Não. Sou um solitário nas minhas escolhas. Não acho que « a grama do vizinho seja mais verde que a minha», gosto da forma como construí minha coleção. Há uma lógica muito particular e que de algum modo auto auxilia em entender parte da minha personalidade e algumas percepções pessoais como ser um homem ligado à cultura.
Qual o valor cultural, e não apenas financeiro, que você vê em uma coleção de discos?
Penso muito nesse aspecto. O saber cultural implícito num acervo é algo fantástico. Quantas projeções de vida? Visões de mundo? Comportamento? ideologias? Sempre lembro daquela frase que vinha escrita nas capas dos LPs : « Disco é cultura ».
Vai chegar uma hora em que você vai dizer "pronto, tenho tudo o que queria e não preciso comprar mais discos", ou isso é uma utopia para um colecionador?
Esse dia nunca irá chegar. Se eu parar pra pensar agora, levanto em instantes dezenas de álbuns que gostaria de ver perfilados na minha prateleira.
O que significa ser um colecionador de discos?
O testemunho material de uma imensa paixão pela música.

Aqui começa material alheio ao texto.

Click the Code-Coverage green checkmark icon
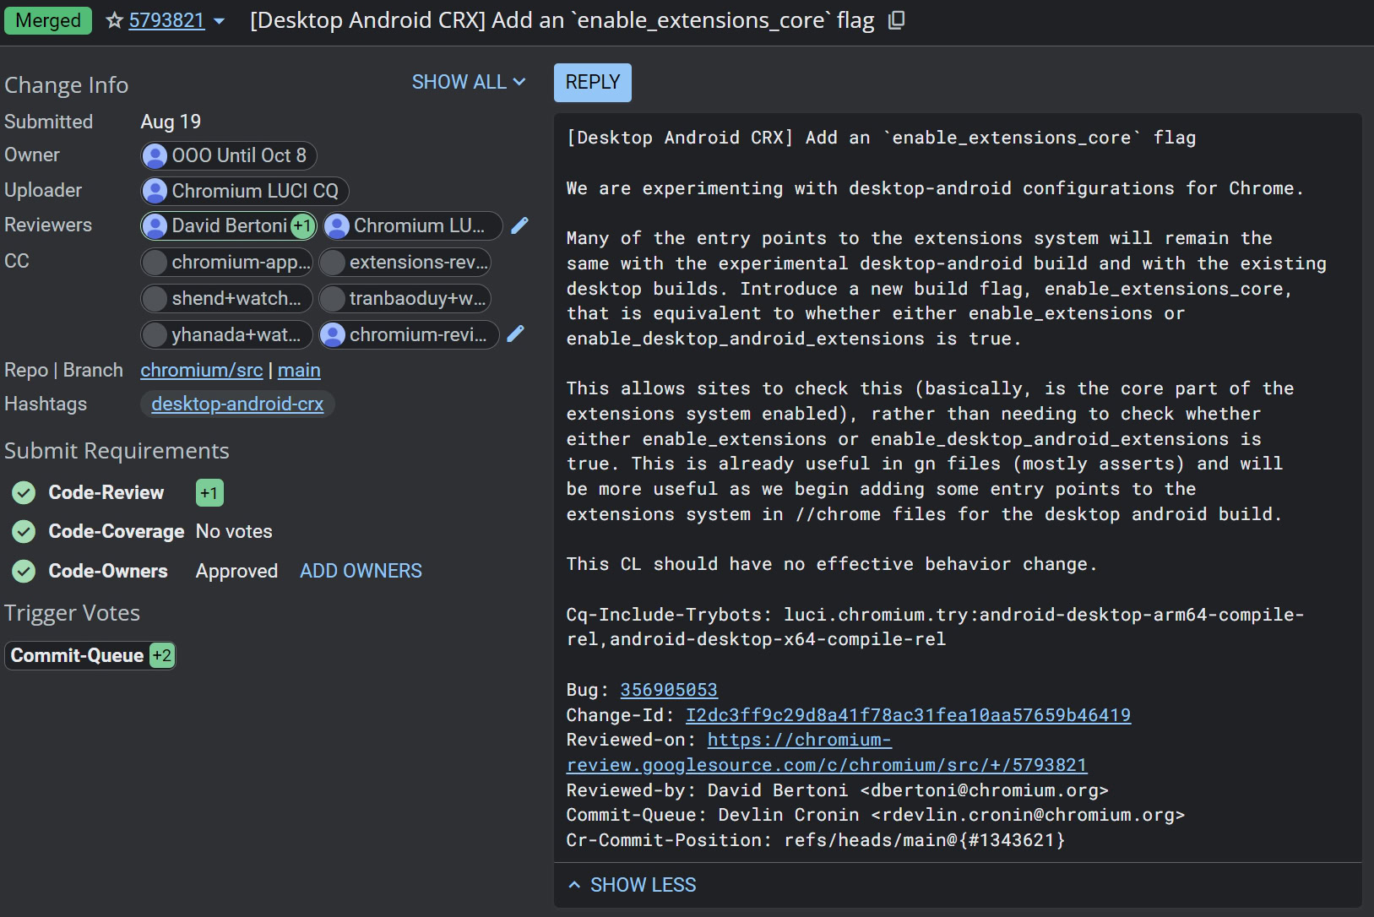Image resolution: width=1374 pixels, height=917 pixels. [24, 532]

Qual o papel da música na sua vida?
A música é meu combustível, meu alimento espiritual pop, a trilha sonora dos meus dias, um meio de vida, fonte de renda que bem ou mal paga minhas contas há três décadas. Não consigo imaginar uma vida sem essa moldura. A música me inspira, impulsiona, me coloca pra cima (e também me derruba). « Sem música a vida seria um erro », Niestsche nos avisa ; « Adoro essa vida de música », Ahmet Ertegün (dono da Atlantic Records) tinha essa frase escrita em um quadro no seu escritório. Eu completo: "ouvir música é algo muito mais complexo do que imaginamos".
Pra fechar: o que você está ouvindo e o que recomenda para os nossos leitores?
Em virtude do show e de todo o envolvimento com a recente produção do show de Vitor Ramil aqui na cidade (a produção local ficou a cargo da Grings – Tours, Eventos e Produções, empresa liderada pelo nosso entrevistado), voltei muito à sua obra nos últimos dias. Indico em CD dois álbuns: « Délibàb » (2010) e « Foi no mês que vem » (2013). Já em LP, outros dois : « A paixão segundo Vitor » (1984) e « Tango» (1987). Recentemente comprei em LP o álbum « Mule Variations » (1999) do Tom Waits, um artista que vale a pena ser revisto ou conhecido pelo grande público, e esse álbum em específico (que também tenho em CD) é um de seus melhores trabalhos.